Unfortunately you won't get awesome close ups with that lens. Try iso 800 or 1600 (makes the sensor more light sensitive but can cause graining. The higher the number the higher the sensitivity the higher the graining). 
Raw needs the correct software to view and will need to be converted to jpeg to use generally. I think for what you're after I'd stick to jpeg fine and worry about getting your head around the rest of the camera.
That's all I've got time for now (screaming baby) I'll be back later for if someone else doesn't get here first.


----------



## REDSTEVEO (15 Sep 2014)

Thanks Ollie,

I appreciate your advice.

Re the screaming baby, he or she is either tired, hungry, bored, wet/full nappy, or a combination of all of these. It is a matter of trial by elimination of each factor..


----------



## EnderUK (15 Sep 2014)

Photo Class


----------



## X3NiTH (15 Sep 2014)

The camera identification label is on the body, what you have described is just the lens. When you find out the body type you can find the manuals as PDFs here.

If you have an iPhone or an iPad you can download the manuals via Nikons Manual Viewer 2 app.

You can get close with this lens but it's no macro and according to Ken Rockwell the closest focusing distance is 28cm. Depending on the Mpx resolution of the camera you can crop the image to get a closer view.


----------



## Andy Thurston (15 Sep 2014)

This is the closest i got with it but I'm no photographer it was about 20cm from the camera


----------



## OllieNZ (15 Sep 2014)

REDSTEVEO said:


> Thanks Ollie,
> 
> I appreciate your advice.
> 
> Re the screaming baby, he or she is either tired, hungry, bored, wet/full nappy, or a combination of all of these. It is a matter of trial by elimination of each factor..


She's hungry and tired, all sorted now. 
This is probably my best with an 18-55 albeit on my canon. 

I had to use manual focus for this one. 

How much of the basics of photography do you understand? This will help you get the best advice.


----------



## REDSTEVEO (15 Sep 2014)

Thanks Ollie,

That looks pretty good to me, close enough for what I want. I have to get the charger anyway so i will pick up the manual at the same time.

Thanks for the advice though..

Cheers,

Steve


----------



## OllieNZ (15 Sep 2014)

Lol haven't really given you much advice. Sorry I can't help with which buttons do what as I'm a canon user but the principles are the same. 
Here's what I usually do, set the iso to the highest value that will still give a clean shot, white balance to auto, for close ups use the lowest f value and match the shutter speed to the light available.

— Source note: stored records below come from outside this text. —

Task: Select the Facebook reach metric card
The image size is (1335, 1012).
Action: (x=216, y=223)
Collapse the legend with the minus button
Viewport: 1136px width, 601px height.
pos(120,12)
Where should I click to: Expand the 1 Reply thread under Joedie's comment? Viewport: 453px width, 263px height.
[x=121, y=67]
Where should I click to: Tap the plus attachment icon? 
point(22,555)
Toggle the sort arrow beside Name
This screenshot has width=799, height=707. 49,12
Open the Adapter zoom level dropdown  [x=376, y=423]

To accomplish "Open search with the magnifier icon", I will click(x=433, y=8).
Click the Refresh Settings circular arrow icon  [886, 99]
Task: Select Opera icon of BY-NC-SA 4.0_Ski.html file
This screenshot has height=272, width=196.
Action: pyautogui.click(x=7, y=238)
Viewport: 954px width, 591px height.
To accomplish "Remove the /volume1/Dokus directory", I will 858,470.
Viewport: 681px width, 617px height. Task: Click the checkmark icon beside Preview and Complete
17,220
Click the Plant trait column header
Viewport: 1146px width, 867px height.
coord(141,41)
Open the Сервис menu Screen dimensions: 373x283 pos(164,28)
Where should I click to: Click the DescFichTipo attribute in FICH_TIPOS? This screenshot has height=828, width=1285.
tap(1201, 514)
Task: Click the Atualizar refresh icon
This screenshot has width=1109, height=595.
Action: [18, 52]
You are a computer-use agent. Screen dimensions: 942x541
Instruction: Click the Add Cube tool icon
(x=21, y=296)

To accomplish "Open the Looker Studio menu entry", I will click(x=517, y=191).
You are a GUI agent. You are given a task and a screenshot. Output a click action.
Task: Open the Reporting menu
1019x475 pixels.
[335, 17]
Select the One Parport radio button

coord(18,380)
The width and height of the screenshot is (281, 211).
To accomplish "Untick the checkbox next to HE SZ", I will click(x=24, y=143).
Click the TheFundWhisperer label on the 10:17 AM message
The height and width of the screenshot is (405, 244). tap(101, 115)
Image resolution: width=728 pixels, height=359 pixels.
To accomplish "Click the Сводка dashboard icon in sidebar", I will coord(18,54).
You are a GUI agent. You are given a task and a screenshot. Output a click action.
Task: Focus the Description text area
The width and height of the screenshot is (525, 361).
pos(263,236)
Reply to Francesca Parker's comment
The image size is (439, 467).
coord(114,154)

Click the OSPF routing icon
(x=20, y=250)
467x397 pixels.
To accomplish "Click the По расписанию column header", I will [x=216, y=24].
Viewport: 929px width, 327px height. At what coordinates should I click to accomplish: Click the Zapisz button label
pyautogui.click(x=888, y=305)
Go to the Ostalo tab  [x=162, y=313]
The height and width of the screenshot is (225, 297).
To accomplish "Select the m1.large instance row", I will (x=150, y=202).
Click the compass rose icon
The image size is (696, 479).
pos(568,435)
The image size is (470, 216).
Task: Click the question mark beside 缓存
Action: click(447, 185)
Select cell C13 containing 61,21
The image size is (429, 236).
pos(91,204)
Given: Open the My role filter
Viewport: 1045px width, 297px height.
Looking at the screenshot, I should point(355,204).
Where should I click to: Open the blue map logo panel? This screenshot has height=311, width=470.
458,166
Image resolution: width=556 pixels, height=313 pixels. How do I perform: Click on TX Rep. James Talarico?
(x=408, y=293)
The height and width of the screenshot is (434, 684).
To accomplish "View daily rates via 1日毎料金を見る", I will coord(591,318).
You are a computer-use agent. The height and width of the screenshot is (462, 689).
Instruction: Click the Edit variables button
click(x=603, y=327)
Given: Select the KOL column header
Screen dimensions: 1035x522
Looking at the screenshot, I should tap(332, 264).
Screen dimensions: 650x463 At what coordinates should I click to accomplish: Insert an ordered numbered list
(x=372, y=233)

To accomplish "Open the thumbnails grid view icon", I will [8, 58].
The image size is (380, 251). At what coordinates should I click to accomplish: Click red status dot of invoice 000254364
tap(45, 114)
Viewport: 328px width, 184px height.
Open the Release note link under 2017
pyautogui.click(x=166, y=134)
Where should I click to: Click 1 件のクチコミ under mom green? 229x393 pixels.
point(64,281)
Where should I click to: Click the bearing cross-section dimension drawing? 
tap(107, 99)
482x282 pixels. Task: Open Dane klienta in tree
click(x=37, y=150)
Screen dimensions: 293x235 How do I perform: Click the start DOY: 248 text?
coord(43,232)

I find I can generally get away with underexposing a touch especially on the lighter background and the boost in shutter speed this gives can help capture faster moving fish.


----------



## REDSTEVEO (18 Sep 2014)

Okay, got the charger today and the battery is charging up now.

With you so far on the ISO setting, no problem with white balance to auto, 'f value' not sure but will check later when the battery is back in the camera.

Thanks,

Steve.


----------



## X3NiTH (18 Sep 2014)

That lens is supposedly at its sharpest at f/8 on the wide end and f/11 on the long. To get those f stops you may need to use a high ISO or a slower shutter speed or very probably a combination of both. If you had access to a Nikon Speedlight you could use off camera flash to illuminate the tank from above (Nikons can do this using CLS and a compatible Speedlight) this helps a lot to get sharp shots and especially if the light is low and you don't want to nuke your plants with 100% continuous lighting.


----------



## OllieNZ (18 Sep 2014)

f value is also called aperture value it should appear on the display as f with a number next to it, the smaller the number the wider the aperture in the lens opens (this is limited by the minimum value on the lens) this let's more light in which allows you to use a faster shutter speed (seeing the pattern here?) but it reduces the depth of focus which may blur part of the image. This may or may not be desirable depending on what you're out to achieve.


----------



## REDSTEVEO (18 Sep 2014)

Okay...thanks both! I will be playing about with it tomorrow so we'll see how we go.

Thanks for the advice and help,

Steve.


----------